## EXERCISE AIM
From the line containing "Image resolution: width=430" to the last line of the records below, transcribe everything exactly, pictures excluded.

## SUPPLIED RECORDS
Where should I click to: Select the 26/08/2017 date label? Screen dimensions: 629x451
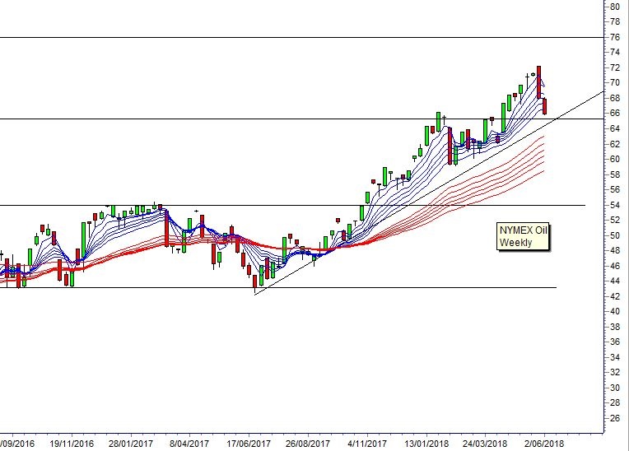tap(308, 444)
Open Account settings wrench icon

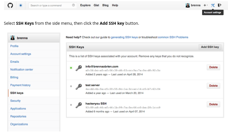213,5
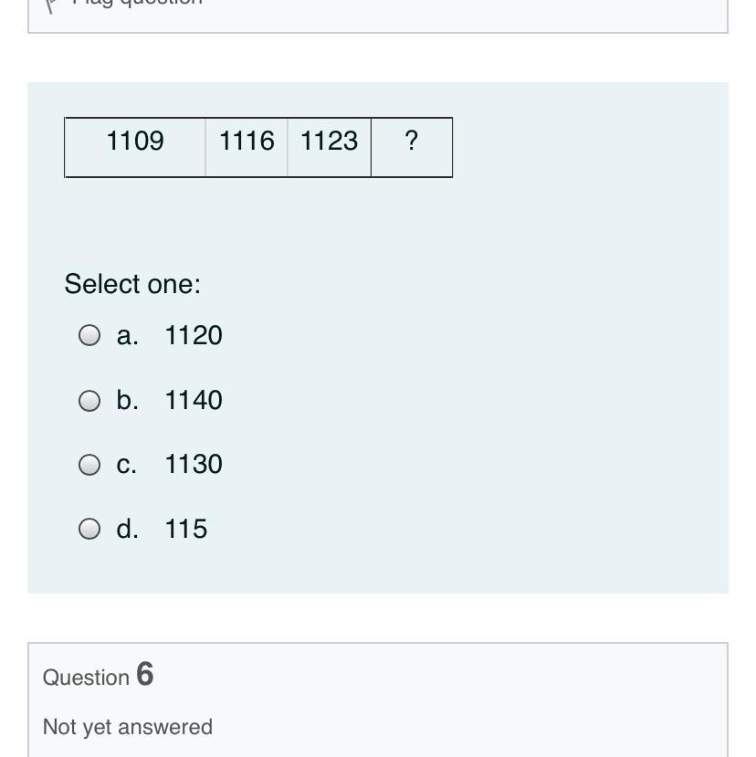Viewport: 756px width, 757px height.
Task: Click the answer text 1130
Action: (x=194, y=465)
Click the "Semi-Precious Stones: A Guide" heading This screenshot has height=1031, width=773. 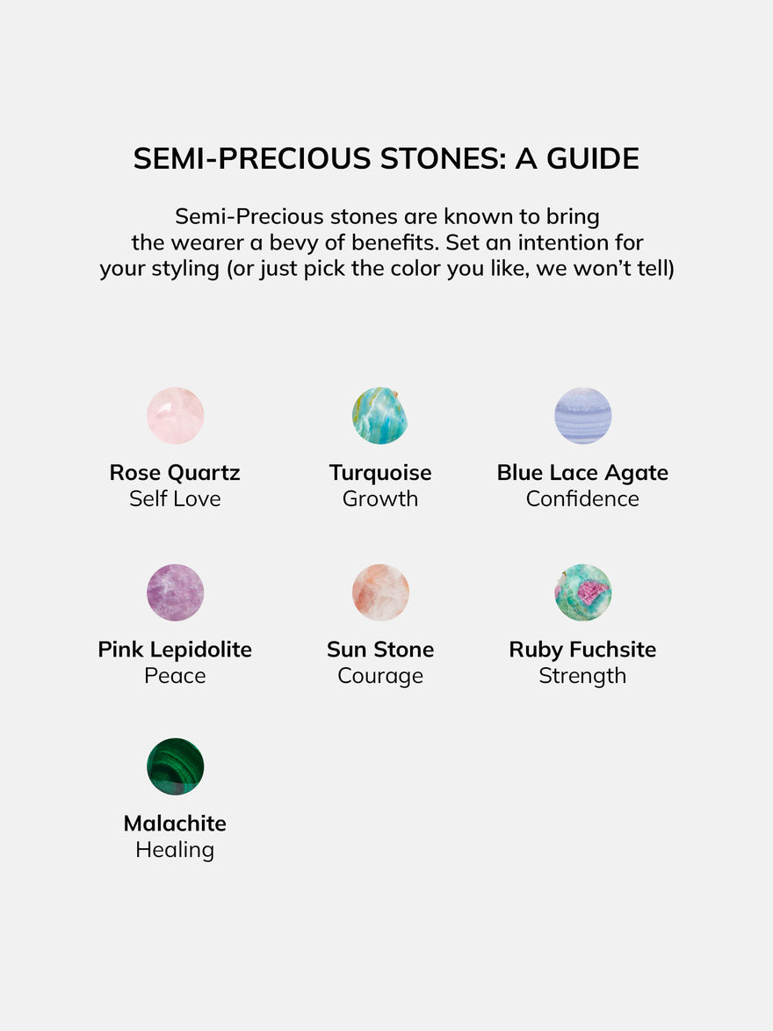tap(387, 159)
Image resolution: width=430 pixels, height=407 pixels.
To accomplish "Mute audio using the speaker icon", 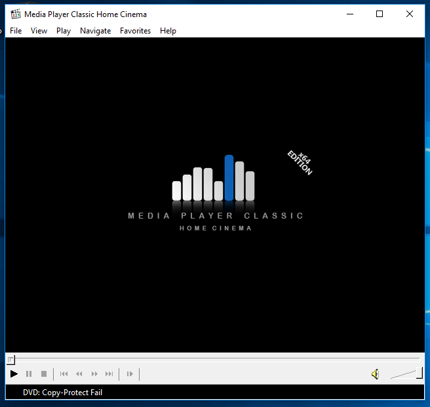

## OUTPUT BELOW
Image resolution: width=430 pixels, height=407 pixels.
To accomplish "Mute audio using the speaker icon", 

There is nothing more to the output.